Short bursts of intense exercise help children and adolescents with Attention Deficit Hyperactivity Disorder (ADHD) focus on attentional tasks, which bodes well for their academic success. This finding comes courtesy of researchers from the Technology Research Centre and Biomedical Engineering Centre in São Paulo, Brazil (PLOS ONE, 24 March 2015).
It is well known that children with ADHD face many learning and focus challenges. Their condition is characterized by “inattention, restlessness (hyperactivity) and impulsivity,” behaviors which counteract the concentration and memory functions required for long-term success in school.
Previous research has demonstrated the connection between exercise’s release of neurotransmitters—serotonin, dopamine, and norepinephrine—and their overlapping influence on memory and learning systems. This study corroborates the excitement-inducing and stress-reducing effects of these chemicals, but most notably quantifies the effects of exercise on ADHD symptoms specific to attentional awareness.
Study author Alessandro P. Silva and colleagues tested 28 volunteers (ages 10 to 16), half of whom have ADHD, in a two-part procedure to measure awareness after exercise. Participants were placed into two groups of 14, each evenly divided between ADHD children and those without the condition. One group of 14 ran an intense 5-minute relay race (65% – 85% max heart rate), rested shortly, and then played a video game that required attentional focus to complete. The control group of 14 skipped the exercise, instead launching straight into the attentional task.
Results showed an increase in focus and attention, with performance rated by how quickly participants finished video game challenges. Children with ADHD who exercised before the awareness trial performed 30.52% better at their attentional tasks than the non-exercise ADHD children. ADHD exercisers further outperformed the non-ADHD exercise group by 40.36%. Controls were set in place for video game skill and academic performance across all participants.
Likewise intriguing were how various in-game tasks reflected the ADHD children’s attentional strengths. Across 18 challenges, 9 took place in an outside game environment, encouraging “exploratory” problem solving, a skill intimately linked to ADHD. The other 9 happened in an underground area where success demanded attentional awareness of a minefield.

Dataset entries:
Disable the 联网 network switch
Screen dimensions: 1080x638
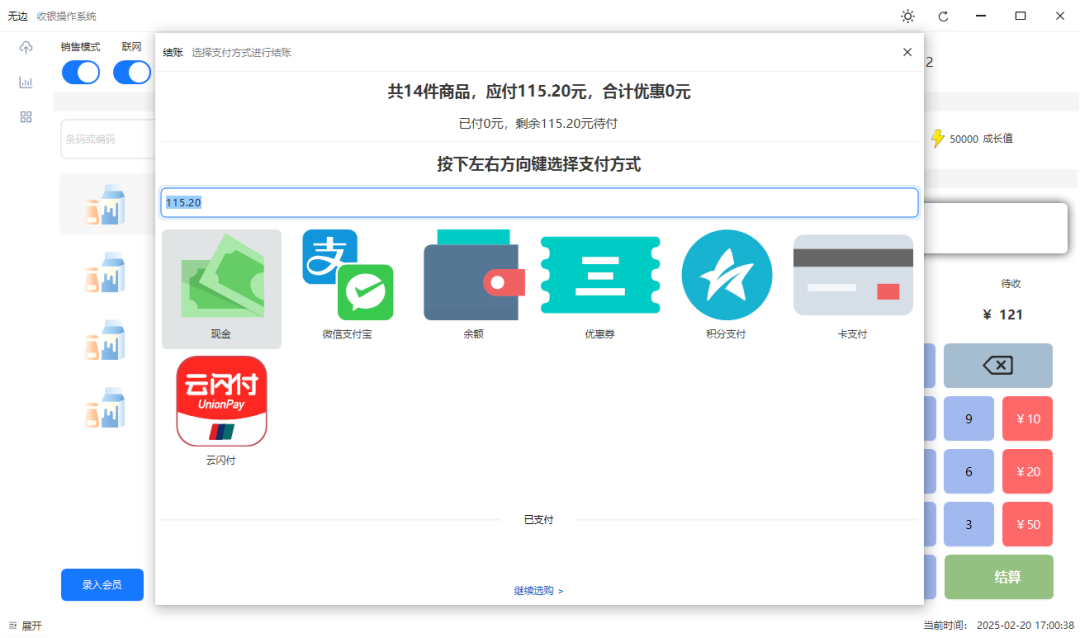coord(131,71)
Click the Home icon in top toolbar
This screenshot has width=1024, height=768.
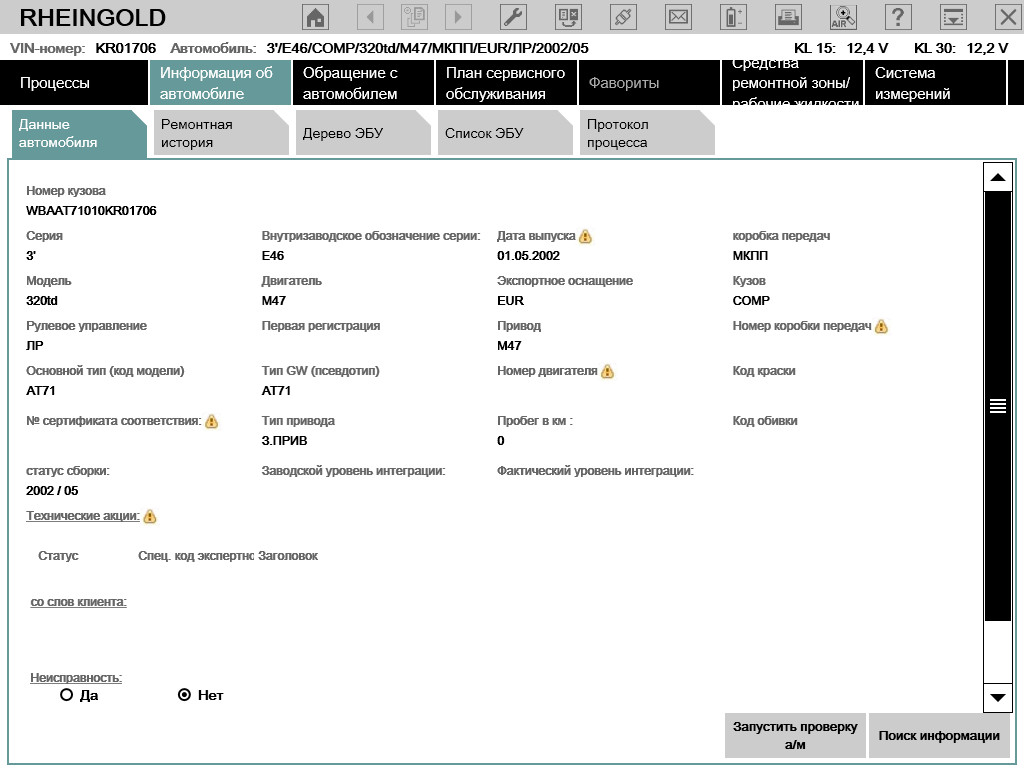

* Your tasks:
[1] Set down the portion of the article on exercise and ADHD starting with "It is well known" and going on through "success in school.".
[2] Answer these questions using the article on exercise and ADHD:
(a) How many volunteers took part in the study, and what was their age range?
(b) How long was the relay race that the exercise group ran?
(c) Of the 18 video game challenges, how many took place in the underground area?
[3] Continue the article on exercise and ADHD from the point where it stops.
The dataset entries were drawn from a separate source.

* Task responses:
[1]
It is well known that children with ADHD face many learning and focus challenges. Their condition is characterized by “inattention, restlessness (hyperactivity) and impulsivity,” behaviors which counteract the concentration and memory functions required for long-term success in school.

[2]
(a) 28 volunteers, aged 10 to 16.
(b) 5 minutes.
(c) 9.

[3]
Specific scores for the awareness tasks were slightly in favor of the non-ADHD children. The authors, however, emphasize the overall significance of the total scores, stating “children with ADHD symptoms may have equivalent concentration to individuals without the disorder after physical exertion.”
They also acknowledge further research is needed to investigate whether or not intense exercise impairs the attention and focus of non-ADHD children. (In the current study, 42% of non-exercising, non-ADHD children performed better than non-ADHD exercisers.)
This study is significant as one of the first to quantify the effects exercise has on ADHD children’s concentration and attention spans. It aligns with previous findings that attention and impulse control improve “almost immediately” after a child with ADHD exercises. And it supports results that label neurotransmitter release during exercise as overlapping triggers for learning and memory function. This itself suggests that exercise “normalizes” the minds of ADHD children to comparable non-ADHD attentional levels.
Most importantly, it may pave the way for more nuanced ADHD interventions, ones that incorporate physical activity alongside or in place of medication and behavioral treatments. These results show that minimal physical exercise, chemically and emotionally, help children with ADHD home in on tasks and narrow their focus.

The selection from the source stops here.